WORK ORDER 1: Repeat the passage on Loretta Lynch's confirmation word for word, beginning at the words "The deadlock was" and stopping after "the abortion restrictions.".
WORK ORDER 2: Go on with the news passage about Loretta Lynch's confirmation and the trafficking bill, starting after its final sentence.

TEXT BLOCK:
[Start of Attachment]

McConnell was referring  to a bill combating human trafficking that became a roadblock to Lynch's confirmation. Democrats have filibustered the anti-trafficking bill since it came to the Senate floor in late February due to abortion restrictions embedded within it, reports The Washington Post. Republicans refused to move forward with Lynch's confirmation until the trafficking bill is dealt with.

The deadlock was broken after both sides agreed on language specifying that a victims' fund established by the legislation would not be used for healthcare or medical services, and thus not for abortions. Instead, victims would be eligible for health care under a separate program already subject to the abortion restrictions.

Just yesterday, House Minority Leader Harry M. Reid (D-Nev.) accused Republicans of "pushing around Loretta Lynch for sport" and trying to "dupe American women."

[End of Attachment]

SUPPLIED MATERIAL:

[Start of Attachment]

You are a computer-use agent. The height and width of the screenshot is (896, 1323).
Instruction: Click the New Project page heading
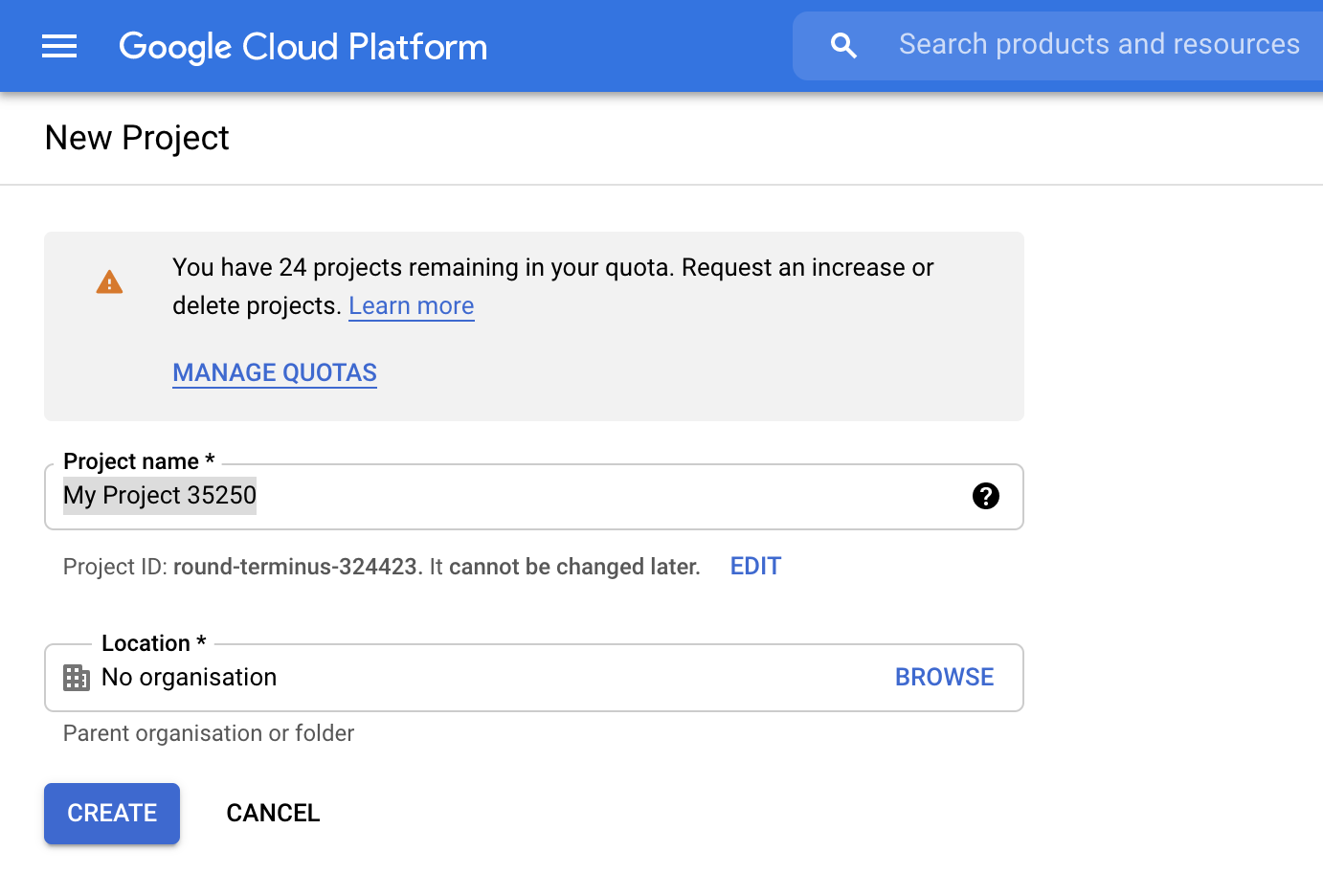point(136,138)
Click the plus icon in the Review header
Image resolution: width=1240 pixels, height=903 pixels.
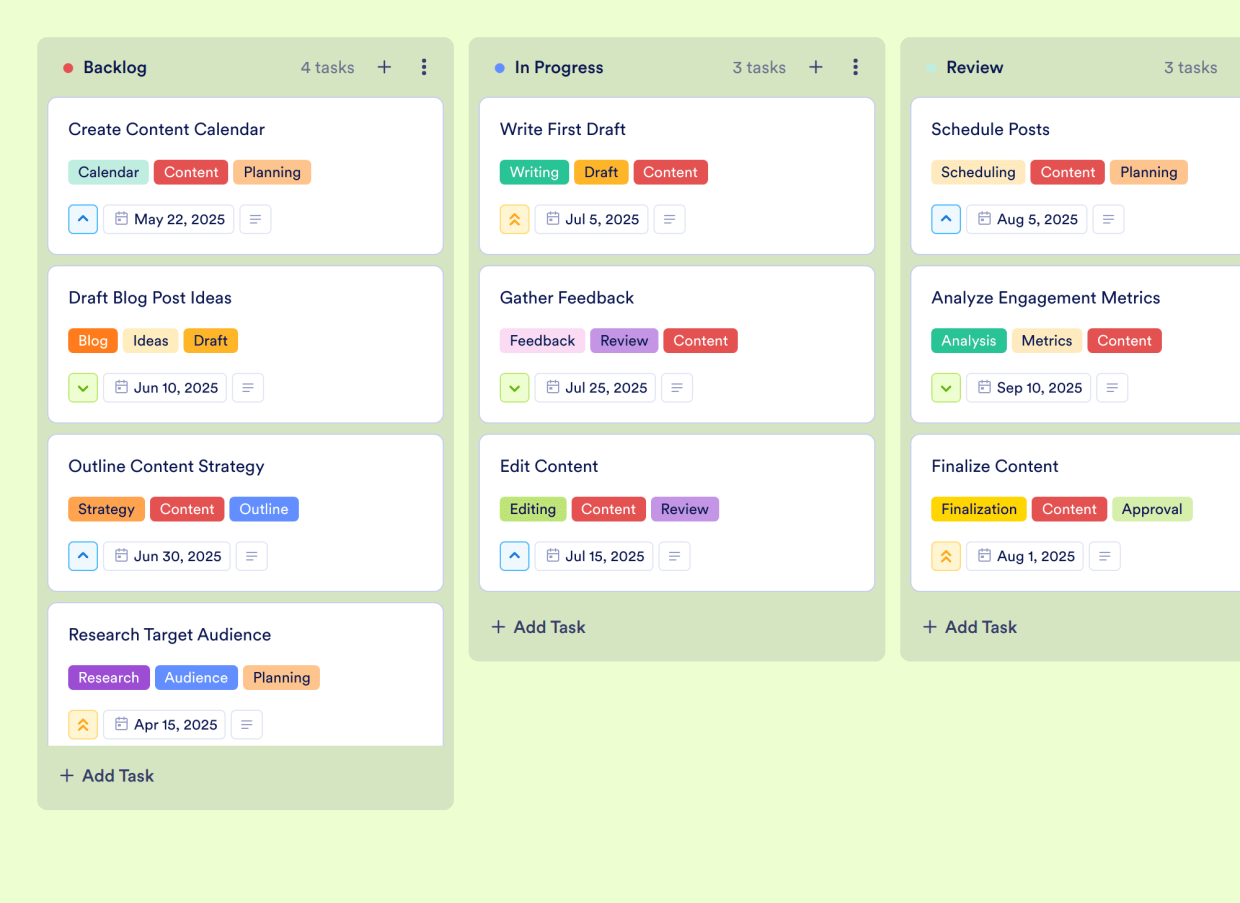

[End of Attachment]

RESULT 1:
The deadlock was broken after both sides agreed on language specifying that a victims' fund established by the legislation would not be used for healthcare or medical services, and thus not for abortions. Instead, victims would be eligible for health care under a separate program already subject to the abortion restrictions.

RESULT 2:
What had kept the two sides so far apart was the Republicans' addition of the Hyde Amendment to the anti-human trafficking bill. The amendment is a common provision attached to most government funds for health programs that bars such funds from being used to pay for abortions, reports CNN. But Democrats said it was an unprecedented expansion to non-taxpayer dollars.

The deal is a superficial fix that lets both parties claim a win, says CNN. It allows Republicans to say they've won their battle against funding abortions with government money, and Democrats to say they've avoided expanding the Hyde Amendment.